Excerpt to read —
((
The motivation for developing this inference technique was to be able to characterize an outbreak with as little data as possible. Since this data contains noise, erroneous characterizations in the early epoch of the observation period are a constant threat. These take the form of support for hypotheses which are significantly different from the true characterization of the outbreak. We show examples of such failures and well as empirical proof that the procedure corrects itself as more data becomes available (7-8 days). While this is a measure of robustness of the procedure, length of the observation period is simply too long to be of any relevance for response planning. However, we conjecture that this particular shortcoming could be largely eliminated if prior distributions for some/all of the variables are available, since all our tests are performed with broad uniform priors. These priors are best obtained from syndromic surveillance data.
))
Record excerpts —
((
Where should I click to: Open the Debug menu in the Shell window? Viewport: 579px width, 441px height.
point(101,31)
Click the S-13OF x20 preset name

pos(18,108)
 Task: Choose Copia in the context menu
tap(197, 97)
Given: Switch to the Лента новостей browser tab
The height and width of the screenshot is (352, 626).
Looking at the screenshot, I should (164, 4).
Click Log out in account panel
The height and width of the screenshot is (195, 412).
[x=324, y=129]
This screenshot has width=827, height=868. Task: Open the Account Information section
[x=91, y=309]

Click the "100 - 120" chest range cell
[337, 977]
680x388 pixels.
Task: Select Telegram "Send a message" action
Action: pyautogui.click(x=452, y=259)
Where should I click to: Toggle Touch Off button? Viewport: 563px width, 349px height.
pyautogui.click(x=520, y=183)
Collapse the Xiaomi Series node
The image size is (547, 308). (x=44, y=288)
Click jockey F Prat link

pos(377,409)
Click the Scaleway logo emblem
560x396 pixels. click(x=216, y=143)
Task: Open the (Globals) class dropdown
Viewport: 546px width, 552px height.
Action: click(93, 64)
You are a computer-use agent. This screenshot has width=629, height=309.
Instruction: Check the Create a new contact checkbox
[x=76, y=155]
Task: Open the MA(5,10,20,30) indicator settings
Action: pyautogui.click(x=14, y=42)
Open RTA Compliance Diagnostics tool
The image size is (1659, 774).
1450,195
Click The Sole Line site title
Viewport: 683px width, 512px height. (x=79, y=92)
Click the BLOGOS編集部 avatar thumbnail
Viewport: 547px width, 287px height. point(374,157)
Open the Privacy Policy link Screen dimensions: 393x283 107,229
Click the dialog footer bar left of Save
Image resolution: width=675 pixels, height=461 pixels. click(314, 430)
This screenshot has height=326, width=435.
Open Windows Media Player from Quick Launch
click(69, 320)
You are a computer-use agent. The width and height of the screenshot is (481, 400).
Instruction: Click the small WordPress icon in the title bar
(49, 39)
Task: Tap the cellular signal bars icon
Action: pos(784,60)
))
Please pick up the passage on characterizing an outbreak from sparse, noisy data where it stops, and continue it from its last sentence.

Result for this exercise —
We have developed a prototypical approach for estimating the characteristics of an outbreak resulting from inhalational infection. The results discussed above encourage us to believe that such an inference process could profitably complement medical surveillance networks, by using their raw data to draw inferences regarding the size of the outbreak, including infected people still in incubation. It could also serve as a ,fusion, mechanism for syndromic surveillance and medical reporting by exploiting priors drawn from syndromic surveillance to increase the efficiency of the inference process.
 Meselson et al, Science, 266:1202-1208, 1994.
 Ray et al, Sandia National Laboratories Technical Report SAND2006-1491. Unclassified, unlimited release.
 D. Wilkening, PNAS, 103(20):7589-7594, 2006.